═══ TEXTE SOURCE ═══
Comment les candidats à la présidentielle veulent changer le temps de travail des cadres

Sylvia Di Pasquale

Réduction du temps de travail ou suppression des 35 heures ? Augmentation ou baisse de l’âge de départ à la retraite ? Pour cette élection, les candidats s’écharpent encore et toujours sur ces questions en négligeant quelque peu les nouveaux enjeux des cadres. Qu’en est-il du télétravail par exemple ? Un seul candidat en parle. Et ce n’est pas forcément celui qu’on attendait sur le sujet.
Comment les candidats à la présidentielle veulent changer le temps de travail des cadres

Nathalie Arthaud

Répartir le travail entre tous

La candidate de Lutte Ouvrière veut réduire le temps de travail pour que le travail soit réparti entre tous. Elle ne donne pas de durée légale du temps de travail, l’idée c’est qu’il soit baissé jusqu’à ce qu’il n’y ait plus de chômeur. Pour organiser cette répartition du temps de travail entre tous sans baisser le salaire, elle entend se servir des profits des grands groupes.
═══ DONNÉES ENREGISTRÉES ═══
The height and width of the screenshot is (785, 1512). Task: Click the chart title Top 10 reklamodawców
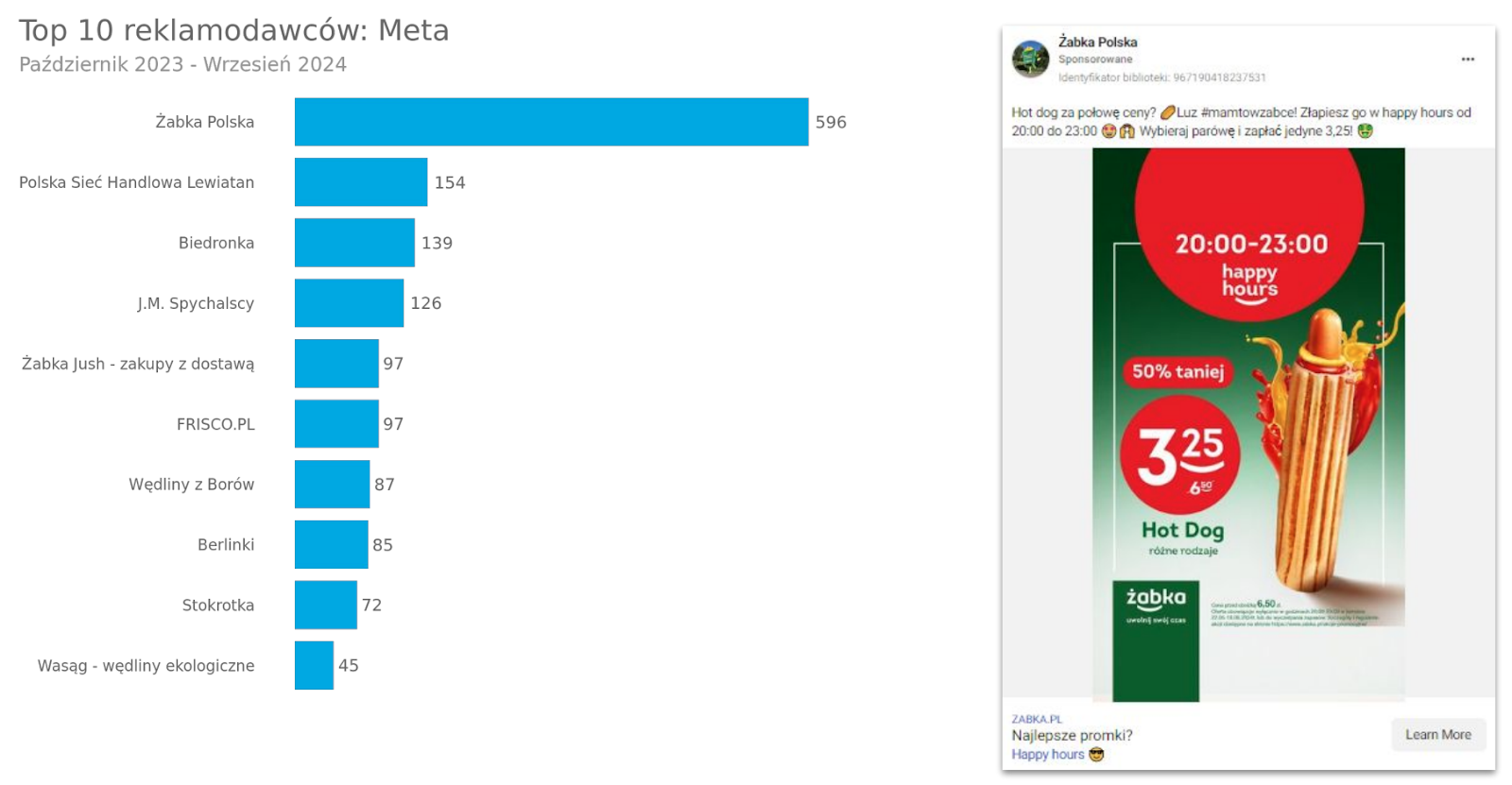coord(233,30)
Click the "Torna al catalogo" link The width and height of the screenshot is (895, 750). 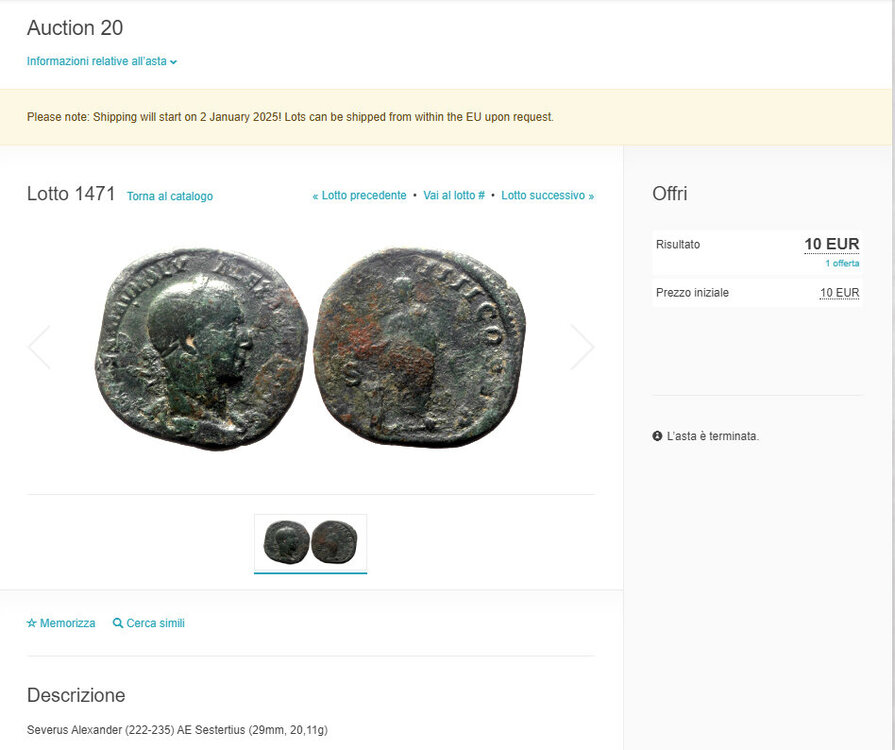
═══
_EXERCICES À RÉALISER_:
1. Selon l'article sur le temps de travail des cadres, avec quel argent Nathalie Arthaud veut-elle répartir le travail entre tous sans baisser les salaires ?
2. Poursuivez l'article sur le temps de travail des cadres à partir de sa dernière phrase.

_CORRIGÉ DES EXERCICES_:
1. Avec les profits des grands groupes.

2.
 

François Asselineau

Réaffirmation du repos dominical comme standard de la société…à quelques exceptions près

Le candidat UPR considère que « tout un chacun doit pouvoir subvenir dignement à ses besoins sans devoir travailler le dimanche ». Il ne conçoit des exceptions qu’au sein des services publics (santé, police…), des organismes culturels (bibliothèque, musée, cinéma…) et chez les petits commerçants de proximité qui eux, ne pourraient ouvrir que le matin.

Poursuivant dans cette logique, il souhaite revenir sur toutes les dérogations figurant dans la loi Macron, qui permettent de travailler le dimanche dans les commerces de détail non alimentaire, à une exception près pour les magasins situés en zone très touristiques.

 

Droit à la déconnexion

François Asselineau désire le confirmer et le sanctuariser sans préciser comment.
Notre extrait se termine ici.